[SOURCE TEXT]

While evidence in the literature does not provide a clear algorithm for management of pediatric AVMs, several key studies have helped inform clinical decision-making. ARUBA (A Randomized Trial of Unruptured Brain Arteriovenous Malformations) compared the risk of death and symptomatic stroke in adult patients with unruptured cerebral AVMs randomly assigned to either medical management or medical management plus intervention, which included neurosurgical, endovascular, or radiotherapy procedures [24]. In the 223 patients randomized, there was a significantly lower risk of death and neurological disability defined as a modified Rankin scale ≥ 2 at 30 months follow-up in the medical management group compared with the medical management plus intervention group (15.1% vs 46.2%) [24]. While the mean age of study participant was 44.5 years, and focus was not paid towards a pediatric cohort, this study is often applied to decision-making in pediatric neurosurgery. We use this to support conservative treatment in higher-grade AVMs. Perhaps, future study may suggest the possibility of considering non-surgical treatment modalities, for example beta-blockers to decrease hypertension, specific blood pressure parameters in pediatric populations, and biochemical markers and modulators [25] that can target different pathways to modulate disease rather than obliterative treatments that may alter flow dynamics in these unstable adaptive lesions in children.

Limitations

There are notable limitations to this study, namely the small sample size of this relatively rare lesion over more than a decade, and insufficient power to prove statistical significance. Additionally, small sample size precluded sufficient power to perform sub-stratified statistical analyses to evaluate specific variables that may be most associated with high-risk AVMs. Due to low numbers of delayed hemorrhage and the short duration of follow-up found in our study, significant statistical evaluation comparing associations with rate of delayed hemorrhage or rupture was unable to be performed. Of note, five of the patients received less than 1 month of follow-up due to transfer of care to another tertiary institution or loss-to-follow-up, further limiting our ability to draw meaningful conclusions from long-term data. Additionally, as these patients were treated conservatively and this study had a retrospective design, outpatient practice preferences among treating physicians may have varied, contributing to selection bias related to treatment recommendations and affecting follow-up duration and imaging surveillance, which was observational and not standardized at the time of this retrospective data collection. Additionally, though the modified Rankin scale (mRS) is a validated metric used to assess functional neurological outcomes, it is not validated in children and therefore may be less nuanced in reflecting outcomes in this patient population.

[EXTRACTED DATA]

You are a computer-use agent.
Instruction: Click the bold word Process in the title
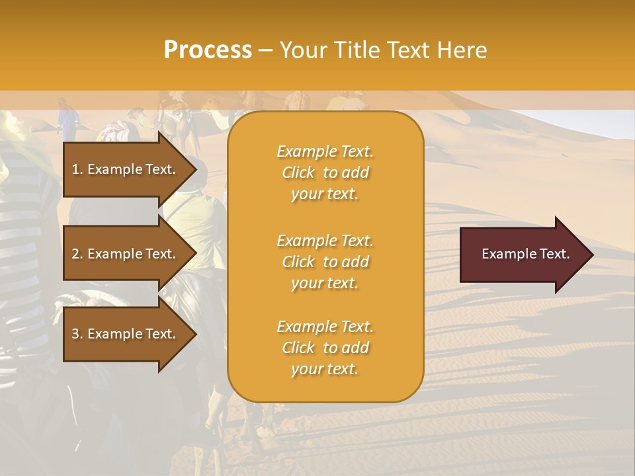(208, 50)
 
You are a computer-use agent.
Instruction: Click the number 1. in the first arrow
(77, 169)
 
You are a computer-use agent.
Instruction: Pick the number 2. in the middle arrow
(77, 254)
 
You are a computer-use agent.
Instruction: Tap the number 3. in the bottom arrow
(77, 334)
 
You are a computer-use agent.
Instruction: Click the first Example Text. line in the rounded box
(325, 151)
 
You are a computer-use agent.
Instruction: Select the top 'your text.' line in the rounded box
(325, 194)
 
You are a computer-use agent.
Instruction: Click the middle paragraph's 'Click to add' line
(325, 262)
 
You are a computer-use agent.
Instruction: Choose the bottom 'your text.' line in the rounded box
(325, 370)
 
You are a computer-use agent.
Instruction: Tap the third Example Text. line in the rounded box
(325, 327)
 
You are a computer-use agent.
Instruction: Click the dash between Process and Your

[TASKS TO COMPLETE]
(1) List the non-surgical treatment modalities that the AVM excerpt says future study may consider.
(2) Please rewrite the AVM excerpt's paragraph beginning "There are notable limitations to this study" as a bulleted list that keeps its main facts.
(3) Carry on the AVM excerpt from its last sentence.
The lines come from a different source than the AVM excerpt.

[RESPONSES BY TASK]
(1)
- Beta-blockers to decrease hypertension
- Specific blood pressure parameters in pediatric populations
- Biochemical markers and modulators

(2)
- The sample was small because the lesion is relatively rare, even over more than a decade, so the study lacked power to prove statistical significance.
- The small sample also ruled out sub-stratified analyses of variables most associated with high-risk AVMs.
- Few delayed hemorrhages and short follow-up prevented statistical comparison of associations with delayed hemorrhage or rupture.
- Five patients had less than 1 month of follow-up because of transfer of care to another tertiary institution or loss to follow-up. This limited conclusions from long-term data.
- Treatment was conservative and the design was retrospective. Physicians' outpatient practice preferences may therefore have varied, causing selection bias in treatment recommendations and affecting follow-up duration and imaging surveillance. That surveillance was observational and not standardized.
- The modified Rankin scale (mRS) is not validated in children, so it may reflect outcomes in this population less precisely.

(3)
While most pediatric AVM series and studies explore the impact of treatment, we hope that examination of the natural history of this cohort and the pertinent literature can show their clinical course and outcomes to better help guide practice. We look forward to future, larger-scale, multicenter studies exploring the impact of conservative and/or medical management of pediatric intracranial arteriovenous malformations to better identify treatment options for this challenging disease.

Conclusions

This study explores the natural history of a cohort of high-grade pediatric AVMs treated conservatively, providing an example of a group not often described. Our experience suggests that patients with large, deep lesions have significant morbidity with high rates of rupture and subsequent neurologic deficits, with reasonable functional outcomes at follow-up. Given known risks of intervention in the literature, we propose conservative treatment for high-grade AVMs as a viable consideration, as mortality and overall functional outcomes have been found to be significant with obliterative interventions compared with conservative medical management.